The input>

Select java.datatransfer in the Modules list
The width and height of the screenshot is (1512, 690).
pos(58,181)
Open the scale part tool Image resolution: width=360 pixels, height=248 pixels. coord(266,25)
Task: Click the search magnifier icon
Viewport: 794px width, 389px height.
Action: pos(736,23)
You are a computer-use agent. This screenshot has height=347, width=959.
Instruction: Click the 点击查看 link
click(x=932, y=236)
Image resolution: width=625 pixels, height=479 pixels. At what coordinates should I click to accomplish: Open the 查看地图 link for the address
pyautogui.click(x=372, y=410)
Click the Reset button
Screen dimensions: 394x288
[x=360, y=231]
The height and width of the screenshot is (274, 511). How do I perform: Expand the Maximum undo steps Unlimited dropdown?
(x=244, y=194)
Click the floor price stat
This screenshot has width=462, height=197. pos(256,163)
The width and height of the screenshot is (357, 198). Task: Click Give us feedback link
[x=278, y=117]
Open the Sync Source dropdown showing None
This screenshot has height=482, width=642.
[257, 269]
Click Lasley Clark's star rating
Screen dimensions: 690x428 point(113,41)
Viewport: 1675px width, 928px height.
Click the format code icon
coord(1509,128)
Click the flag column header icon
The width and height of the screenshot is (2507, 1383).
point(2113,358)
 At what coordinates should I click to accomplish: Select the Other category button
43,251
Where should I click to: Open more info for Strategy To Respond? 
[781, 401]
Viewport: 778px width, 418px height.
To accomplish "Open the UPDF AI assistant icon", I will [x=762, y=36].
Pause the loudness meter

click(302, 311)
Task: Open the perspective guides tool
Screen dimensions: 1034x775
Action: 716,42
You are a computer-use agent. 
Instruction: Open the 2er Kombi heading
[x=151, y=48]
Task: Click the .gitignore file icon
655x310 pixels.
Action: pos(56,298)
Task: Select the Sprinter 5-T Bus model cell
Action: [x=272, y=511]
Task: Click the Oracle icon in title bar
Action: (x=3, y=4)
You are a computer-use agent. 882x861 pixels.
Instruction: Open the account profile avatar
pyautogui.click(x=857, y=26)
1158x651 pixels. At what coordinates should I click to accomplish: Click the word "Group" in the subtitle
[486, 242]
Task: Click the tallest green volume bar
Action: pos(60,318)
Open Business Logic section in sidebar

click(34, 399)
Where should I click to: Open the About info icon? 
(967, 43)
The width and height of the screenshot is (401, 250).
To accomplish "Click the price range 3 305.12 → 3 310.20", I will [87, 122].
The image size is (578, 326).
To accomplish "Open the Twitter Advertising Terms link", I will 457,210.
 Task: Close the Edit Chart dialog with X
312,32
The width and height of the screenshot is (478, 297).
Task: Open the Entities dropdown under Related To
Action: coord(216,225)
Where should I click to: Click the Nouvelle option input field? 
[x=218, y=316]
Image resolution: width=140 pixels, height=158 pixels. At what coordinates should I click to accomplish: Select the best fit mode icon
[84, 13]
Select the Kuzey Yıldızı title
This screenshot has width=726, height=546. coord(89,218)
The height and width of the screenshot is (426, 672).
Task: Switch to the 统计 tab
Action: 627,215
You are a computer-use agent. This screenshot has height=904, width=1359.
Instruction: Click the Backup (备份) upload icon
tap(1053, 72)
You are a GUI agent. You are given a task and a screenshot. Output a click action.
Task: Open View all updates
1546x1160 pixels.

To do> Switch "loudness meter" to "audio meter" in the records from the line with "Other category button" up to and including the line with "Action: 716,42", leaving everything else unchanged. Give back only those lines.

Written response>
 At what coordinates should I click to accomplish: Select the Other category button
43,251
Where should I click to: Open more info for Strategy To Respond? 
[781, 401]
Viewport: 778px width, 418px height.
To accomplish "Open the UPDF AI assistant icon", I will [x=762, y=36].
Pause the audio meter

click(302, 311)
Task: Open the perspective guides tool
Screen dimensions: 1034x775
Action: 716,42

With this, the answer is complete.